In any case, I found her to be a compelling, peculiar film presence. She is delicate just as she is apparently hardened. She is pale and yet passionate. I am interested in who she is and what she’s doing, even despite the fact that the film often confines the role of Sister Clodagh to be a mere responsive tool to all that is occurring around her. Kerr reacts to things beautifully of course, but after a while – watching her heavily react to the likes of Mr. Dean or Sisters Philippa, Honey, Briony, and Ruth, or Kanchi – it gets you wondering what more could be occurring here, what more Sister Clodagh could do, and how dull her characterization is, especially considering as you watch Sister Ruth slowly descend into a terrifying mess. So as compelling as Kerr is in the film, I did get the sense that there was something "extra" that was lacking - while the performance culminates in an excellent confession scene with Mr. Dean, and she is superb in demonstrating the paranoia and horror in the build-up to the film's climactic moment, I think I ultimately left Black Narcissus pleased though not necessarily fulfilled. Regardless, Kerr makes a wonderful impression, and if this performance is any indicator of the kinds of performances she'll provide during her reign from 1949-1960, then I'm looking forward to it.

7 comments:

  1. I found this performance confusing at first, because she wasn't playing for audience sympathy or asking us to identify with her. After a second viewing, I thought she was superb. Neurotic, confused, intense and yet lacking the devotion she spoke of, her off-centered characterization was quite interesting ... more so than her more lauded performances of later years. I think this is Kerr at her best.

    ReplyDelete
  2. Kind of feel the same way, she's very fascinanting but I think the film did her many favours. Still, I think it's better than all her nominated performances.

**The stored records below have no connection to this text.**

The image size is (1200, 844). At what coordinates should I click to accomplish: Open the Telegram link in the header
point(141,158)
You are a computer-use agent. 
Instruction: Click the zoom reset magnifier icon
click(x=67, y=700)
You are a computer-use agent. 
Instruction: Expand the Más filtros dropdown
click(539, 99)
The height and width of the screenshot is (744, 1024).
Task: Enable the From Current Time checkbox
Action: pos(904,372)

    What are your thoughts on Kathleen Byron?

    ReplyDelete
    Replies
    1. I thought Byron was fantastic! Superbly eerie and mad -- all those close-ups of her sharp face gave me the chills.

      Delete
    2. + and very likely my win for Best Supporting Actress!

      Delete
    3. I totally agree. See my comment elsewhere on this blog.

      Delete
  3. I think that's the performance of the film. She is sincere, sinister and crazy, sometimes at the same time. She's so totally in-the-moment that it's hard to call anything she does over-the-top. It's real and intense in an unsettling way, which is totally in-synch with the character. I think her performance is terrific.

    ReplyDelete
  4. I've never seen this, but it has quite a following nowadays.